Satu hal lagi yang membuat Lania semakin kesal adalah Vino yang bersikap santai itu semakin membuat Lania yakin jika Vino tidak menyimpan perasaan apapun untuk Lania. Menjadikan kekesalan yang Lania rasakan semakin besar dan terus membesar sehingga ia benar-benar ingin membuat Vino juga akan merasakan kekesalan yang sama dengan dirinya.
"Tapi, bagaimana jika dia malah menyerangku seperti tadi pagi?"
Akan tetapi, ada satu hal yang saat ini menjadi pertimbangan Lania. Saat ia mengingat kembali kejadian tadi pagi yang sangat mengejutkan. Vino yang tiba-tiba saja menyerang dirinya dan bahkan meninggalkan bekas kecupan di lehernya.
Lania pun bergidik saat mengingat kenangan tersebut. Wajahnya ikut memerah dengan pipinya yang terasa panas. Kenangan itu terasa begitu nyata dan ia tidak bisa membayangkan apa yang akan Vino lakukan lagi jika mereka kembali terjebak dalam suasana seperti itu lagi.
"Eh, tapi, bukannya aku tidak boleh membiarkan dia begitu saja. Bagaimana pun kita harus cepat menyelesaikan ini semua dan jika aku mengganggu saat-saat dia bersama para wanita itu. Dia pasti akan sangat kesal dan dendamku akan terbalaskan."
Ide itu muncul begitu saja, saat Lania berharap bisa membuat Vino kesal bila mengganggunya saat ini. Lania pun berniat untuk menghampiri Vino dan menyeretnya untuk kembali bekerja. Namun, saat ia juga melihat senyuman Vino di antara para wanita itu. Lania memutuskan untuk mundur. Ia tak ingin ikut campur dalam urusan Vino tersebut. Ia memilih untuk menghindari hal tersebut dan mengurungkan kembali niatnya.
Langkah Lania terhenti dengan helaan napas dalam yang ia hembuskan. Pandangan mata Lania terlihat sayu dan sendu serta senyuman liriknya pun ikut memudar. Lania mendadak tenggelam dalam pemikirannya sendiri.
"Aku tidak mengerti apa alasan Vino bersikap ramah pada semua wanita seperti itu?"
Sedikit menyedihkan, tetapi Lania hanya bisa menelannya dalam hati saja, mengubur perasaan gundah itu sendirian. Lania tidak ingin berharap lebih pada suaminya itu. Jangankan untuk dicintai dengan tulus oleh Vino, hanya sekadar untuk mendapatkan perhatian dari Vino saja, ia tidak berani bermimpi.

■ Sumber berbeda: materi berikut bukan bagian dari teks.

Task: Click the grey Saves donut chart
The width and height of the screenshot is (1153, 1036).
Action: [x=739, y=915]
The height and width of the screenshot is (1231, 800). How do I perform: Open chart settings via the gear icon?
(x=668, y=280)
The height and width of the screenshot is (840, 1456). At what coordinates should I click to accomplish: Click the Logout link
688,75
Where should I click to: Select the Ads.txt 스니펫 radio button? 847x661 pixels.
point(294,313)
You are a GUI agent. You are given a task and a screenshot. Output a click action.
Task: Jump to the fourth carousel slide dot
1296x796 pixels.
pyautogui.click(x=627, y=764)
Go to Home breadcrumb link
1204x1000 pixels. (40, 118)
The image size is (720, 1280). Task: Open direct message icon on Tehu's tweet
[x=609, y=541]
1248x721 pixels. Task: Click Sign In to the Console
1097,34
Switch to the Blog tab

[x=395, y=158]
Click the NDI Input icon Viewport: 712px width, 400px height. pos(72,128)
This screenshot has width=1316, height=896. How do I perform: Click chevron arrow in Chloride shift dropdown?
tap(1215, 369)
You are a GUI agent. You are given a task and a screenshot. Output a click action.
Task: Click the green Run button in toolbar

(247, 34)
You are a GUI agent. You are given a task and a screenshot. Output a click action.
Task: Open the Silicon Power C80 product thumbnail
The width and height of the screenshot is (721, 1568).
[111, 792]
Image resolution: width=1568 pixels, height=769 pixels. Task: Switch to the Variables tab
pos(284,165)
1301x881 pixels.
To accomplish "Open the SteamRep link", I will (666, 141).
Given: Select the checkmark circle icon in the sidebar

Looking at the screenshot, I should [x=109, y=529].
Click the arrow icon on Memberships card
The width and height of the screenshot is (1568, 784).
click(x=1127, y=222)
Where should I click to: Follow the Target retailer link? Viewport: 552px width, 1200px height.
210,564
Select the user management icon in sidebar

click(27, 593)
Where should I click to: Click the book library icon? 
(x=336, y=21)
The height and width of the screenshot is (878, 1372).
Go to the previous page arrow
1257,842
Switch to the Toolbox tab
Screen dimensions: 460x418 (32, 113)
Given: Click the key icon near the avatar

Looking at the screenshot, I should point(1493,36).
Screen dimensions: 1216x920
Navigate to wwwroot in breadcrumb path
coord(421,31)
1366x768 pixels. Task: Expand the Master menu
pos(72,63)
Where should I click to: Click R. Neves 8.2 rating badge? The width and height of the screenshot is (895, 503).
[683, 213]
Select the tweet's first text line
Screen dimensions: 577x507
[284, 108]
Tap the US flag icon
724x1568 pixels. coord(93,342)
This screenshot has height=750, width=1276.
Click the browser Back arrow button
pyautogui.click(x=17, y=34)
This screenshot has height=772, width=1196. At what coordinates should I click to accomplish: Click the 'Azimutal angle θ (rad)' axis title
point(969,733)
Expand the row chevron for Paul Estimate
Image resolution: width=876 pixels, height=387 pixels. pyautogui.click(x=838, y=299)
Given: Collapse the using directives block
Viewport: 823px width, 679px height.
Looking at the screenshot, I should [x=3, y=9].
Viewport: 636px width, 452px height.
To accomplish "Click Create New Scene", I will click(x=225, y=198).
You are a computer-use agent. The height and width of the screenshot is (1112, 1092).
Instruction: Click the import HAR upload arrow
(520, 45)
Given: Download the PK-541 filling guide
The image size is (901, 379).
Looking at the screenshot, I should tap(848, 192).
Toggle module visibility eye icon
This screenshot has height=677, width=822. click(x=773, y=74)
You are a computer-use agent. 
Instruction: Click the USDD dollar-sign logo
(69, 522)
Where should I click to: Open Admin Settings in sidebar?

"Berada di sisinya seperti ini saja sudah cukup untukku."
Lania benar-benar tak berani untuk menyerahkan dirinya dan hidupnya pada Vino. Ia sangat sadar dengan tembok apa yang menghadangnya di depannya itu. Tentang apa yang seharusnya tidak boleh ia lewati.
"Sadar, Lania. Kamu hanya putri dari pengelola sebuah restoran biasa dan Vino adalah pewaris sebuah perusahaan besar. Bagaimana pun, menjadi Cinderella tak akan seindah yang di duga."
"Bagaimana pun, kisah indah dari wanita miskin yang dicintai oleh pangeran itu hanya ada dalam sebuah dongeng.